I'm aware of two HTML parsers that would work well at parsing malformed HTML, namely lxml and html5lib. And in fact, I would prefer to use either one of them over any other options available in Python.
However, as far as I can tell, html5lib offers no event API and would require that the document be parsed to a tree object. Then I would have to iterate through the tree. Of course, by that point, there is no association with the source document and all location information is lost. So, html5lib is out, which is a shame because it seems like the best parser for handling malformed HTML.
The lxml library offers a Target API which mostly mirrors ElementTree's, but again, I'm not aware of any way to access location information for each event. A glance at the source code offered no hints either.
lxml also offers an API to SAX events. Interestingly, Python's standard lib mentions that SAX has support for Locator Objects, but offers little documentation about how to use them. This SO Question provides some info (when using a SAX Parser), but I don't see how that relates to the limited support for SAX events that lxml provides.
Finally, before anyone suggests Beautiful Soup, I will point out that, as stated on the home page, "Beautiful Soup sits on top of popular Python parsers like lxml and html5lib". All it gives me is an object to extract data from with no connection to the original source document.
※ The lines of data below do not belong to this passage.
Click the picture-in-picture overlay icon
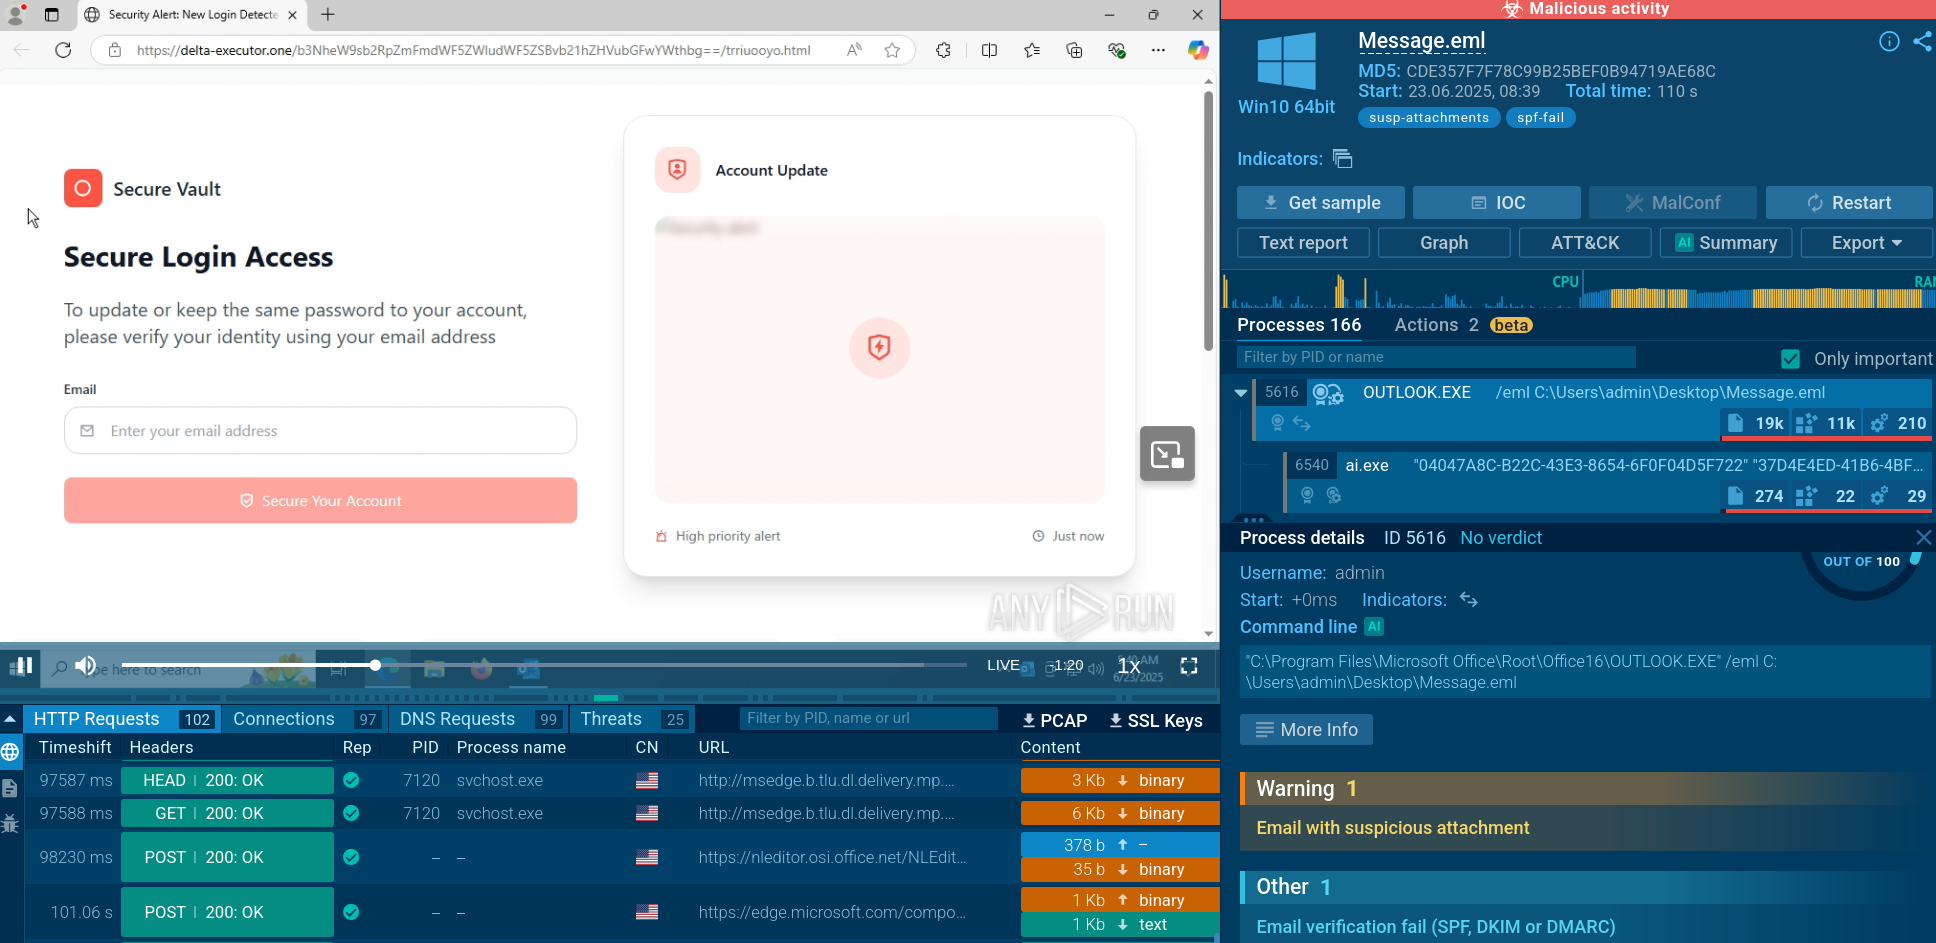The height and width of the screenshot is (943, 1936). coord(1167,454)
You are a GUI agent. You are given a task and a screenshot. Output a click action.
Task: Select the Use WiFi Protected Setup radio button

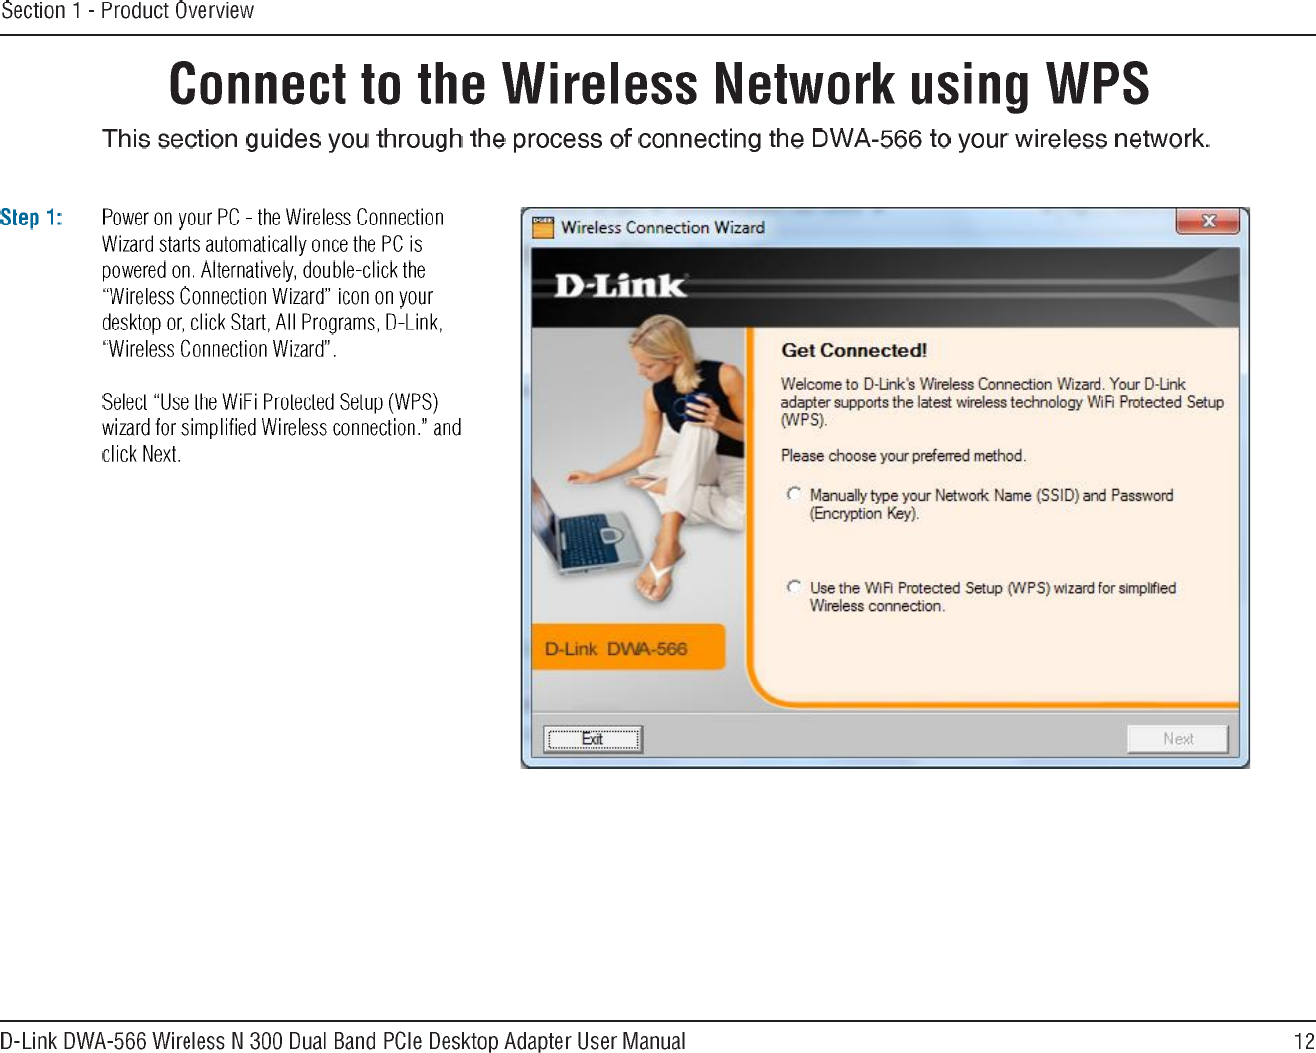[794, 587]
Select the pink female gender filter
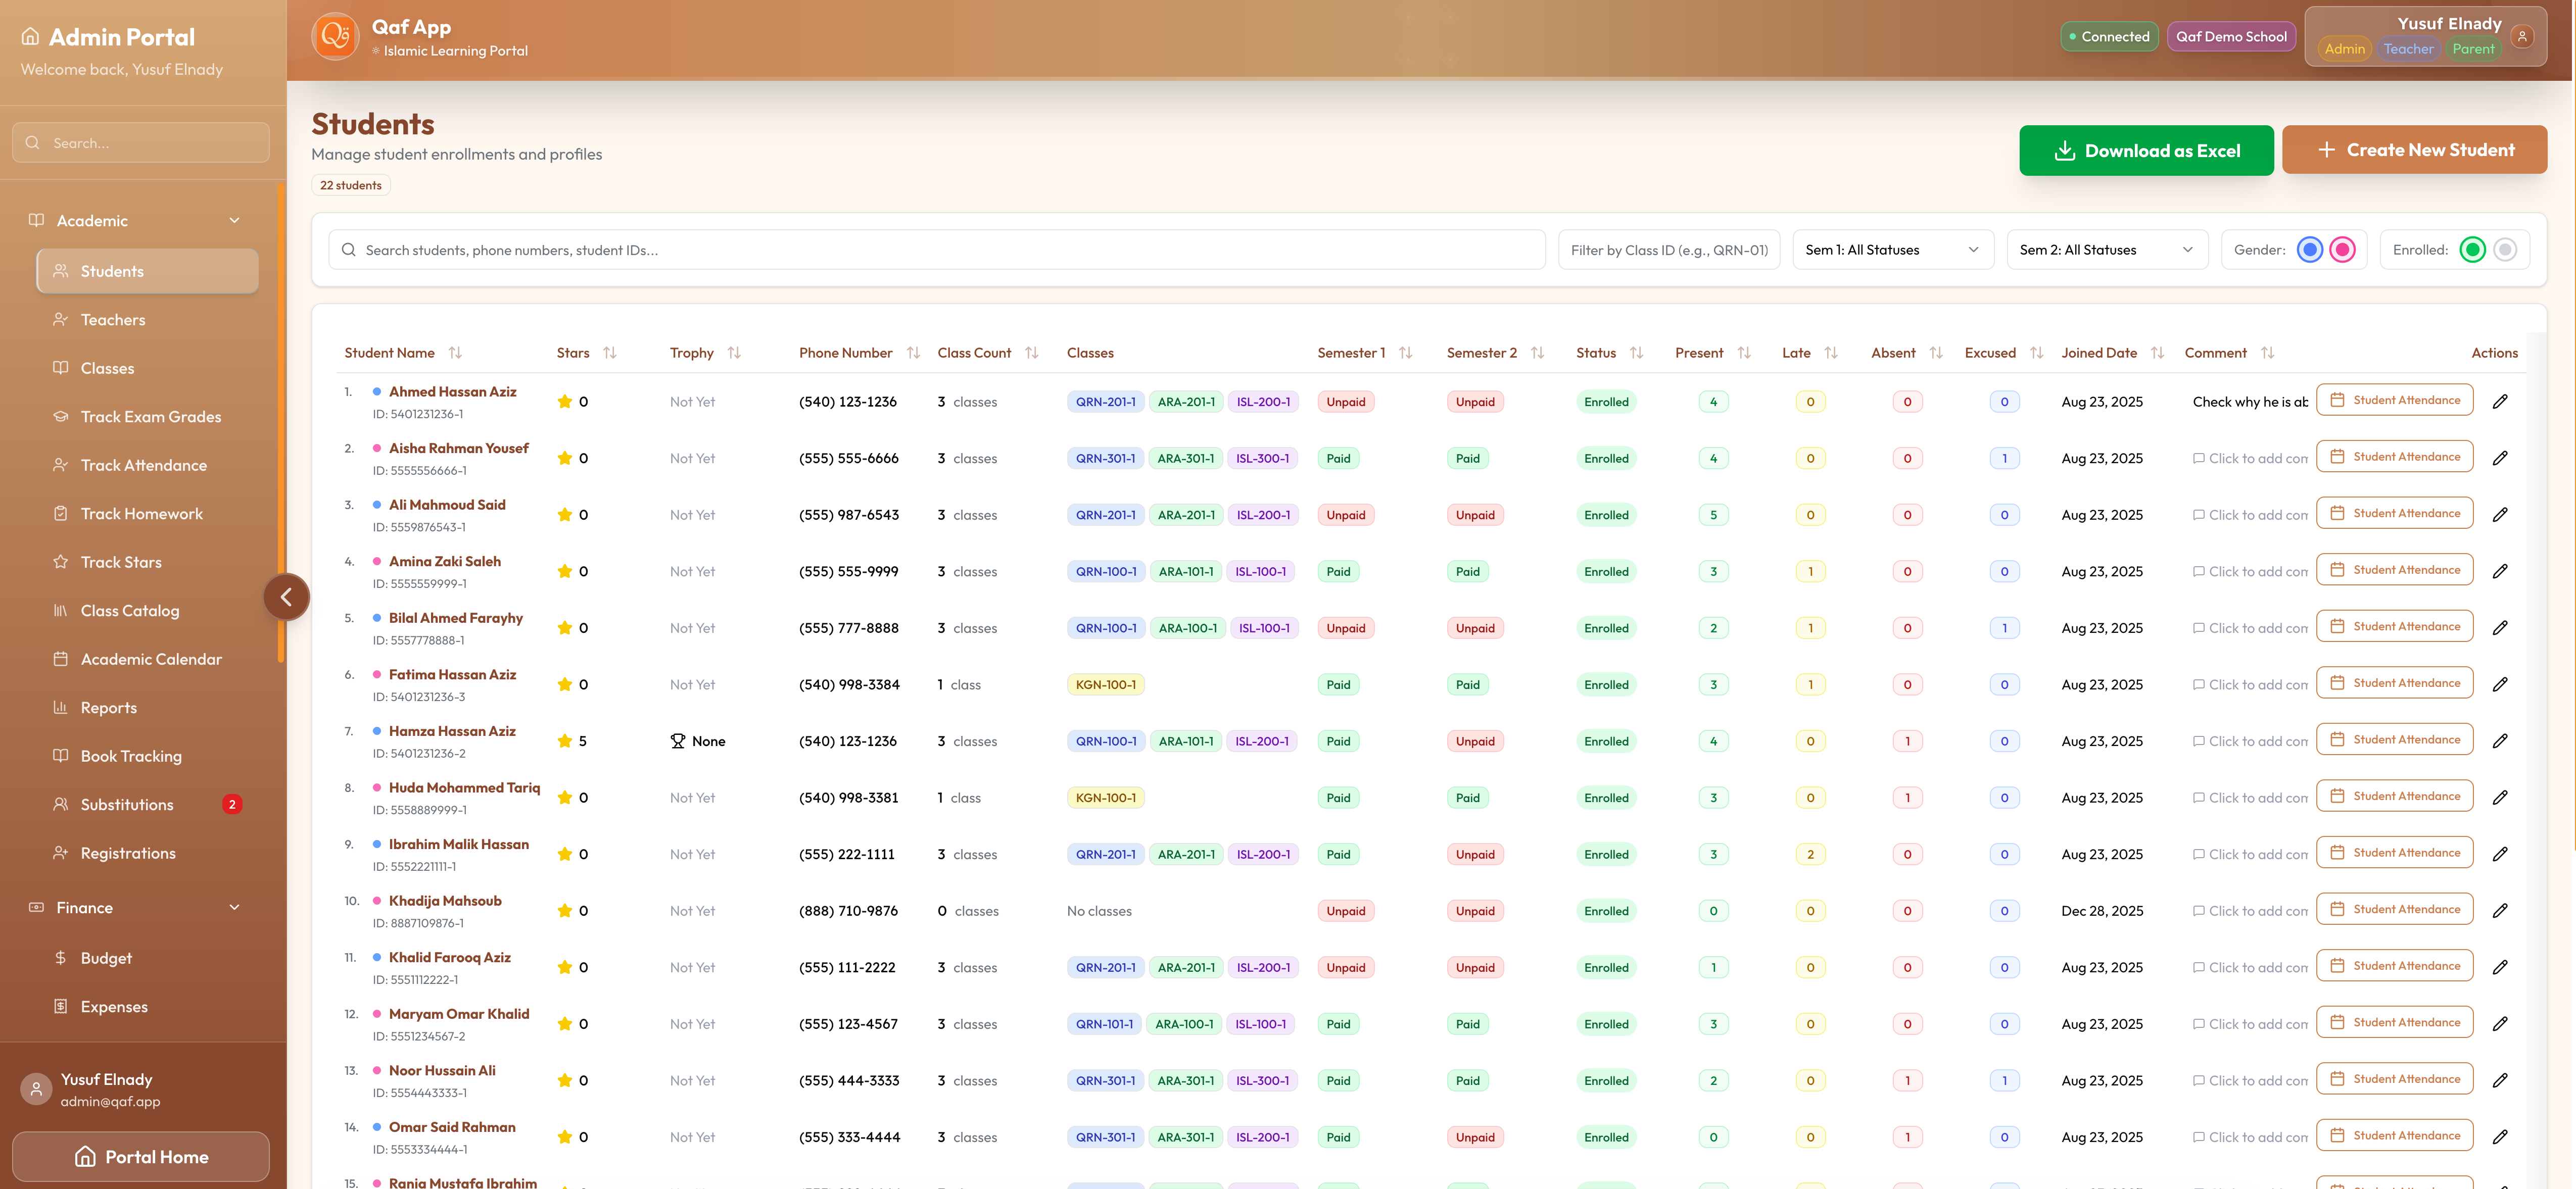The height and width of the screenshot is (1189, 2576). click(x=2341, y=250)
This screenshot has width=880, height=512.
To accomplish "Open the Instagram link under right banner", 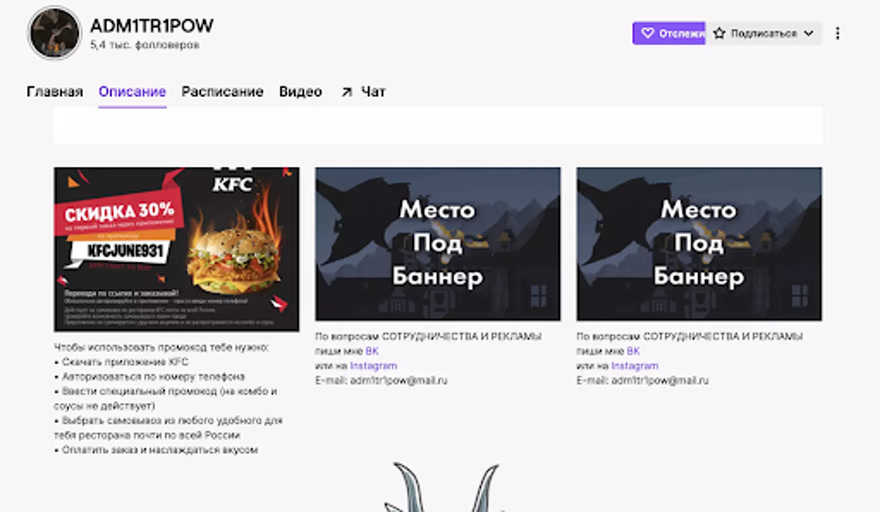I will [x=635, y=365].
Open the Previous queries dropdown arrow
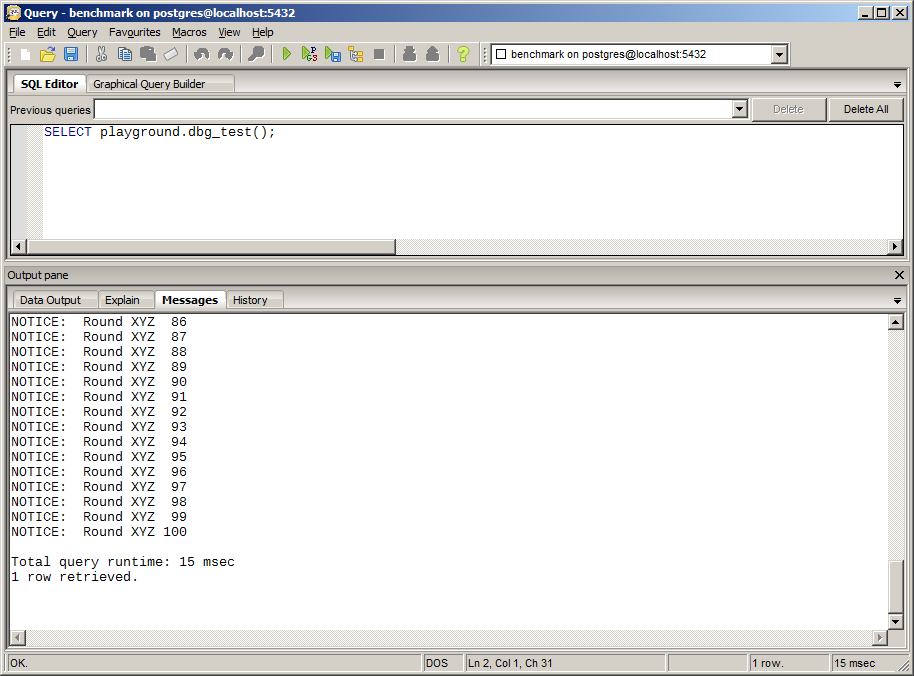 coord(739,109)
Like with html5lib, all location info is lost by the time I have access to the data. I want/need raw access to the parser directly.
To expand on the spell checker example I mention in the beginning, I would want to check the spelling only of words in the document text (but not tag names or attributes) and may want to skip checking the content of specific tags (like the script or code tags). Therefore, I need a real HTML parser. However, I am only interested in the position of the misspelled words in the original source document when it comes to reporting the misspelled words and have no need to build a tree object. To be clear, this is only an example of one potential use. I may use it for something completely different but the needs would be essentially the same. In fact, I once built something very similar using HTMLParser, but never used it as the error handling wasn't going to work for that use case. That was years ago, and I seem to have lost that file somewhere along the line. I'd like to use lxml or html5lib instead this time around.
So, is there something I'm missing? I have a hard time believing that none of these parsers (aside from the mostly useless HTMLParser) have any way to access the position information. But if they do it must be undocumented, which seems strange to me.